The NFL’s free agency period is still over a month away but the chatter is heating up well in advance of the March 12 opening. One of the hot early names linked to the Detroit Lions has been guard Andy Levitre. With Jairus Byrd a more likely candidate to receive the franchise tag from the Buffalo Bills, Levitre will have the opportunity to test the free agent market.
It’s no wonder that Levitre’s name would come up in Lions circles. They have a need at guard, Martin Mayhew has said the team would be a player in free agency and new running game coach Curtis Modkins spent time working with the running game in Buffalo.
Levitre is already on record as saying he will shop for the best deal on the free agent market. I suppose “best” can be interpreted a couple different ways but that generally means “biggest money.” So should the Lions be willing to sink big money into Levitre to shore up their offensive line?

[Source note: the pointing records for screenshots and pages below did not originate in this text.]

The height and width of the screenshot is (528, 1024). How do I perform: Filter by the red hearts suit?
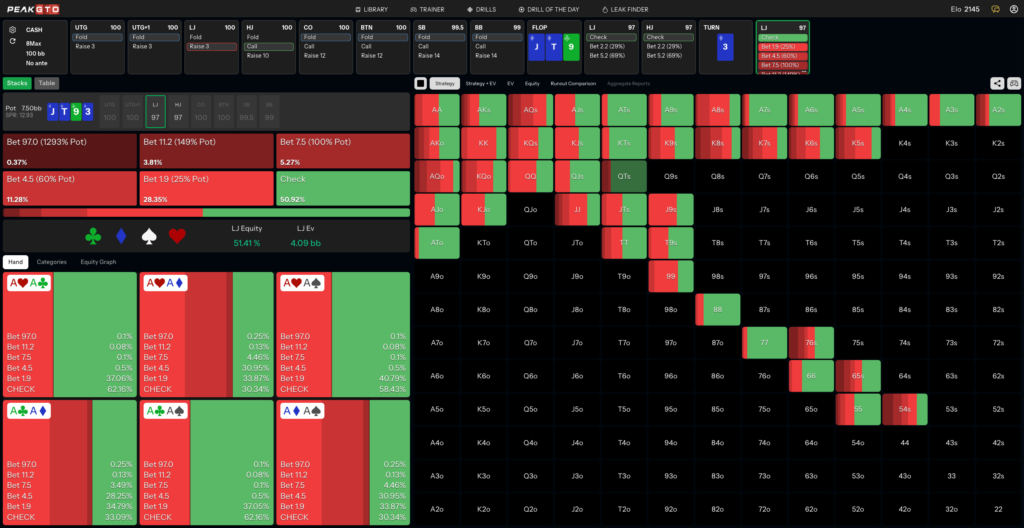click(178, 236)
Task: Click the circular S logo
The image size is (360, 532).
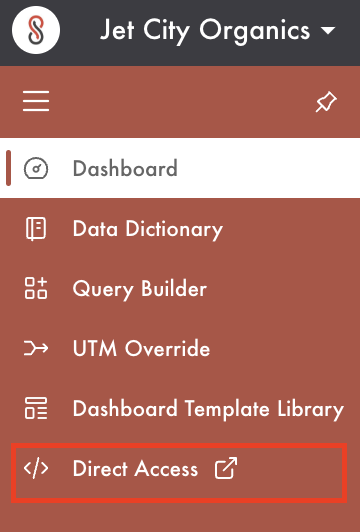Action: pos(36,30)
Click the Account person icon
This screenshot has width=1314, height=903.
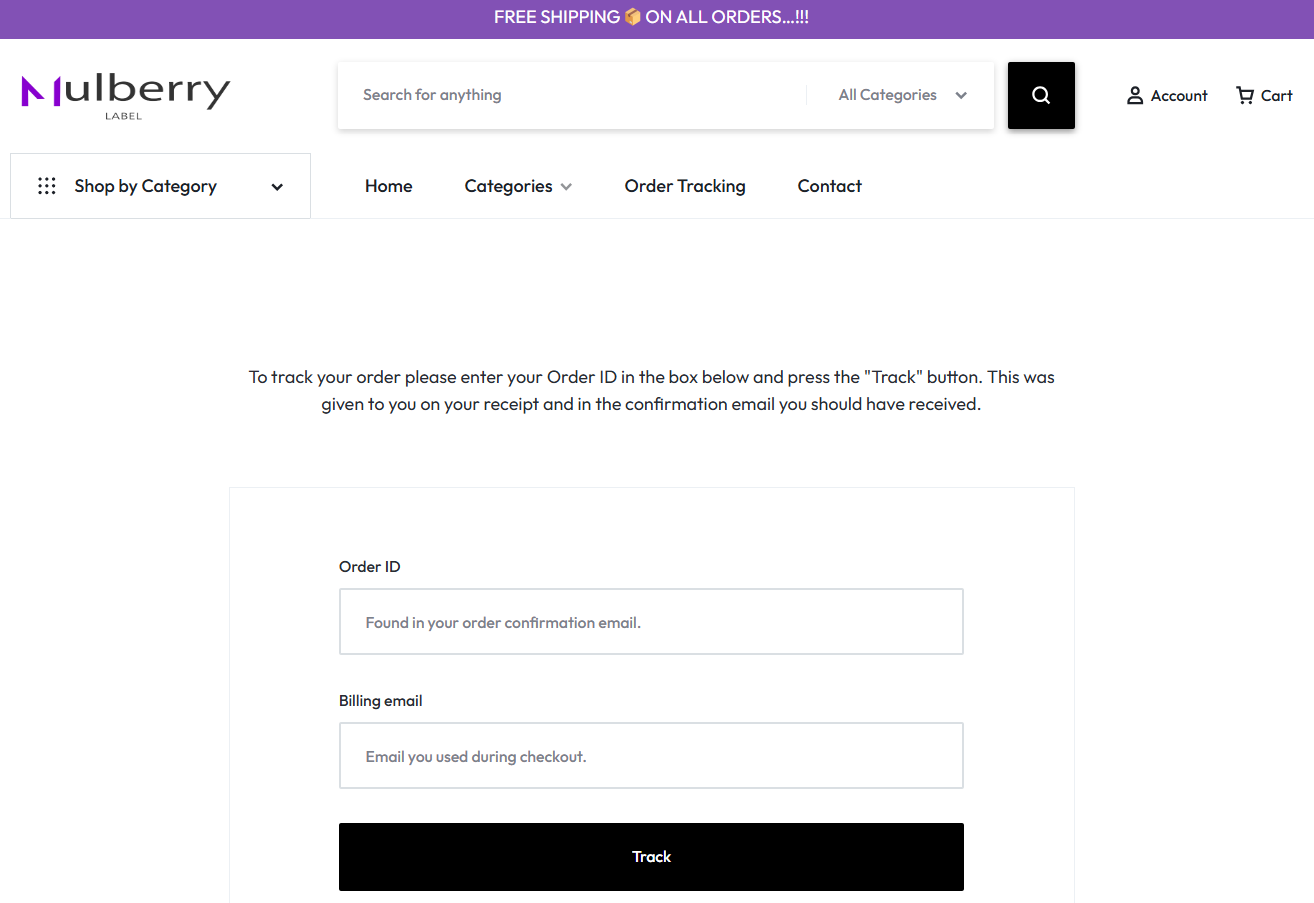pos(1135,96)

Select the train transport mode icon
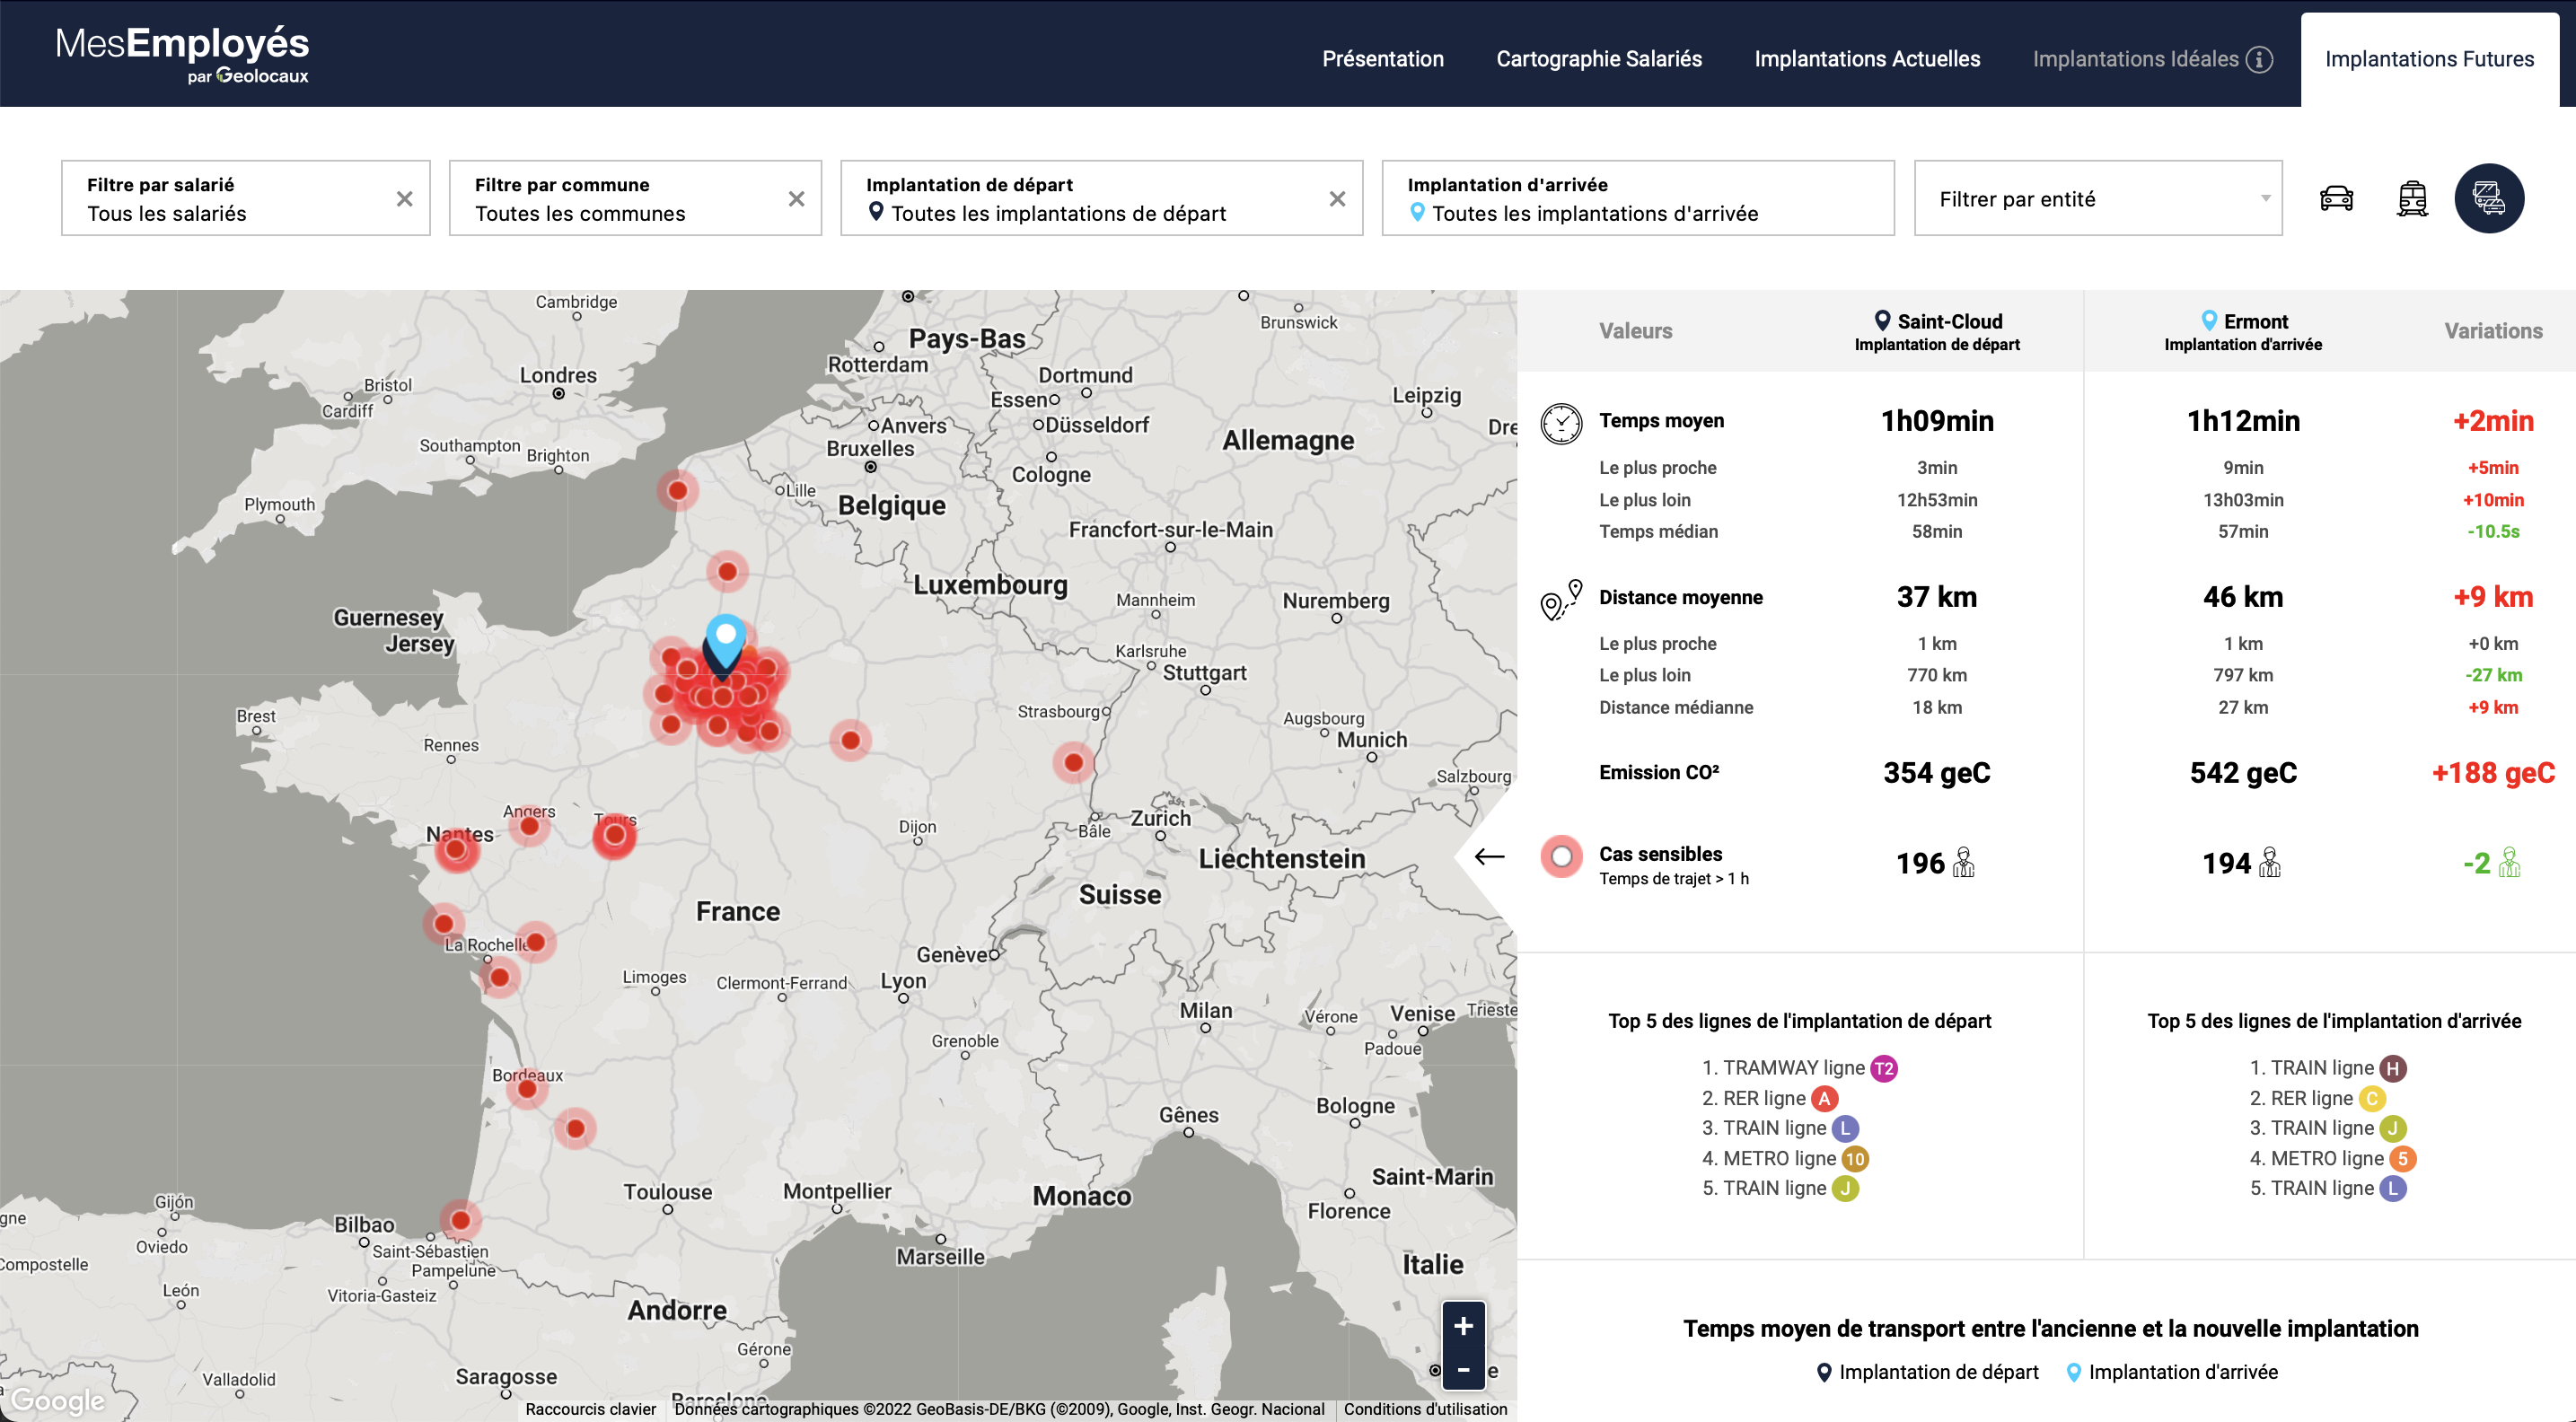2412,198
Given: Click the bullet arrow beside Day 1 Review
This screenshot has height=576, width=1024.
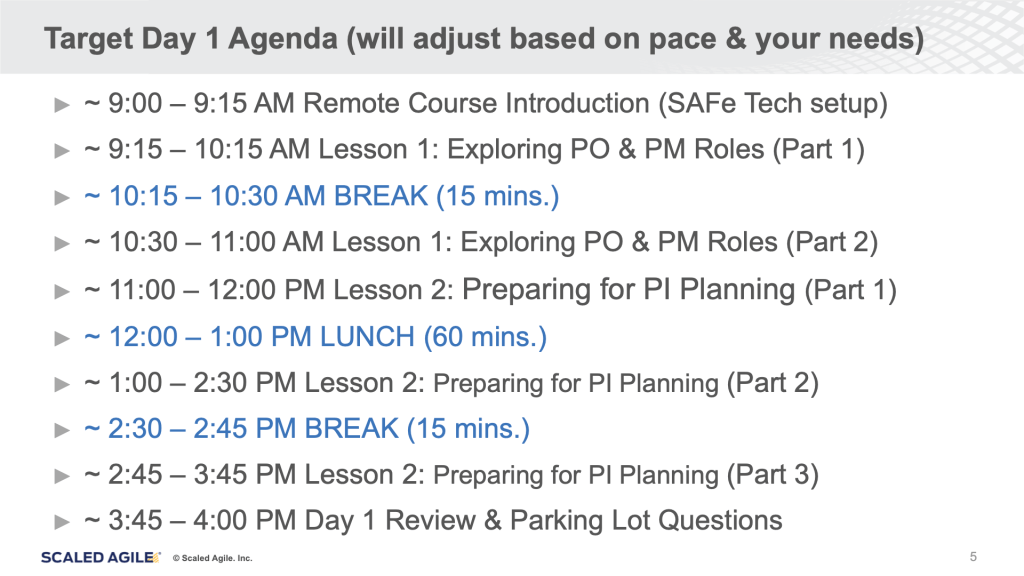Looking at the screenshot, I should click(62, 521).
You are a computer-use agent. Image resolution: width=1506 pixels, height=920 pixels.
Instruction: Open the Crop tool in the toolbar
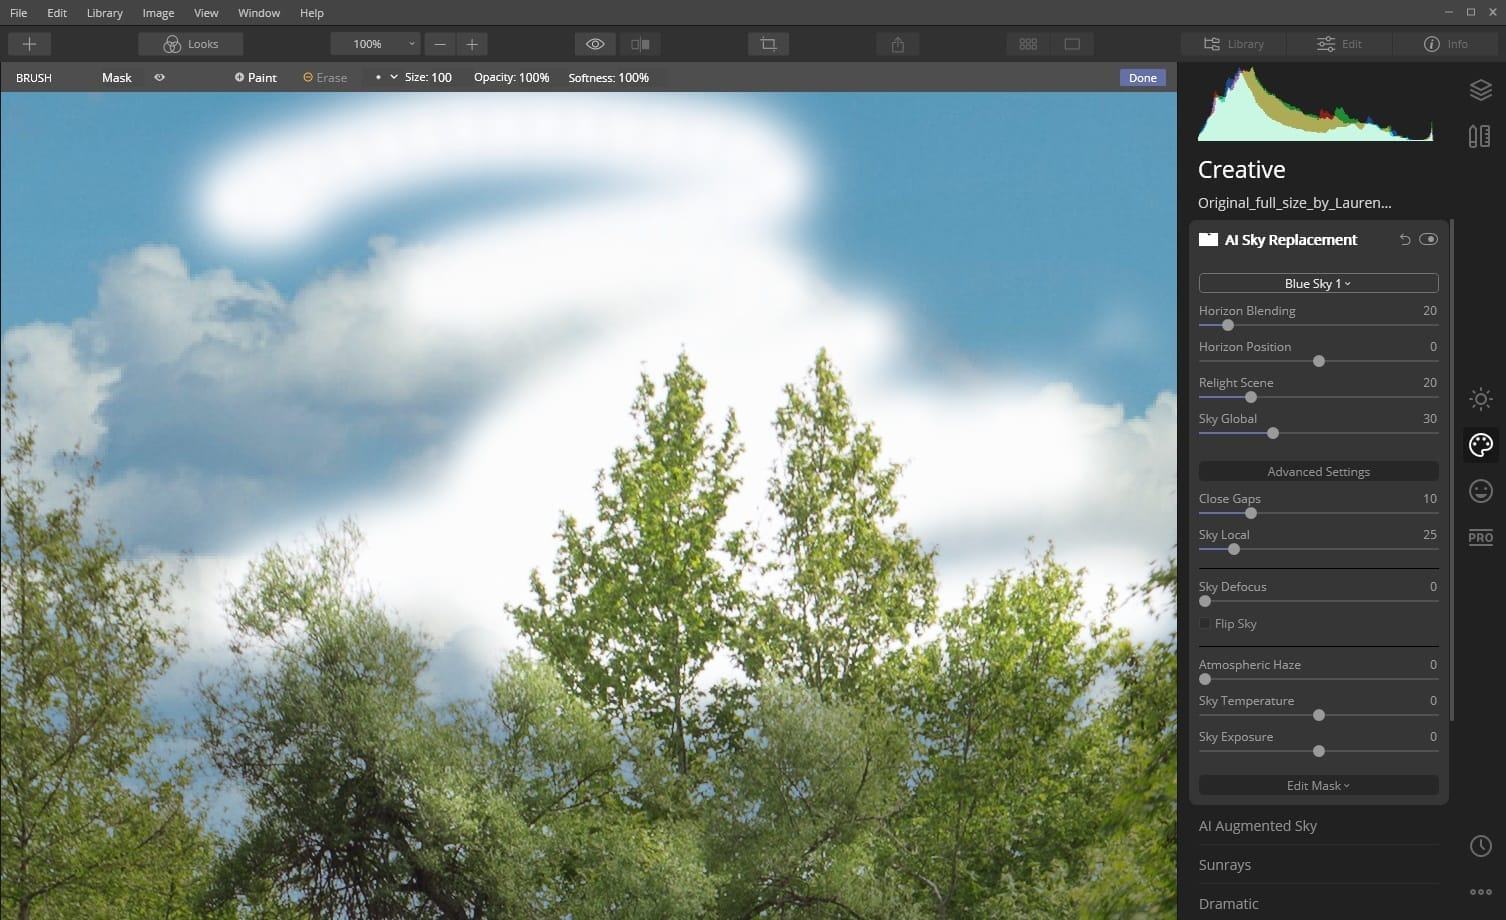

There is no doubt Levitre would be an improvement over Stephen Peterman but the decision to sign (or not sign) has to come down to what the Lions specifically want to accomplish. If it is to improve in the running game, they might want to take a pass.
Consider Levitre’s Pro Football Focus run block grades:
The top ten guard run blocking grades are routinely reach double figures with the very best in the neighborhood of +25.0. Levitre won’t be a road grading guard.
Still, Levitre has proven to be one of the league’s best guards over the last couple seasons, ranking in the top ten in PFF’s guard ratings. He has done it on the strength of his pass blocking (he was the best in 2012 according to PFF) and an extra boost from his play in the screen game.
One of the criticisms of the season by Martin Mayhew was that he felt they allowed too much pressure up the middle of the offensive line. My review of the guards said that Peterman was the big culprit there, and his release says as much from the organization’s perspective. Identifying that as a problem suggests that the Lions could then look to address that issue specifically. Signing Levitre would do that.
The other big question is cost. Ben Grubbs signed a five-year, $36 million contract with $15.9 million in guarantees last offseason – that may be a decent comparison. It’s a deal the Lions can make work but it might also mean Levitre is the only significant free agent addition unless the Lions clear more cap space.
How Lions fans form their opinion of the team’s pursuit of Levitre likely comes down to their opinion on what the Lions should do with their offensive line and offensive attack. Signing Levitre would be an overall upgrade over what they have had but it wouldn’t turn them into a power running football team. The Lions wouldn’t suddenly look like the San Francisco 49ers or Baltimore Ravens, the would look more like they have over the last two season but with better results.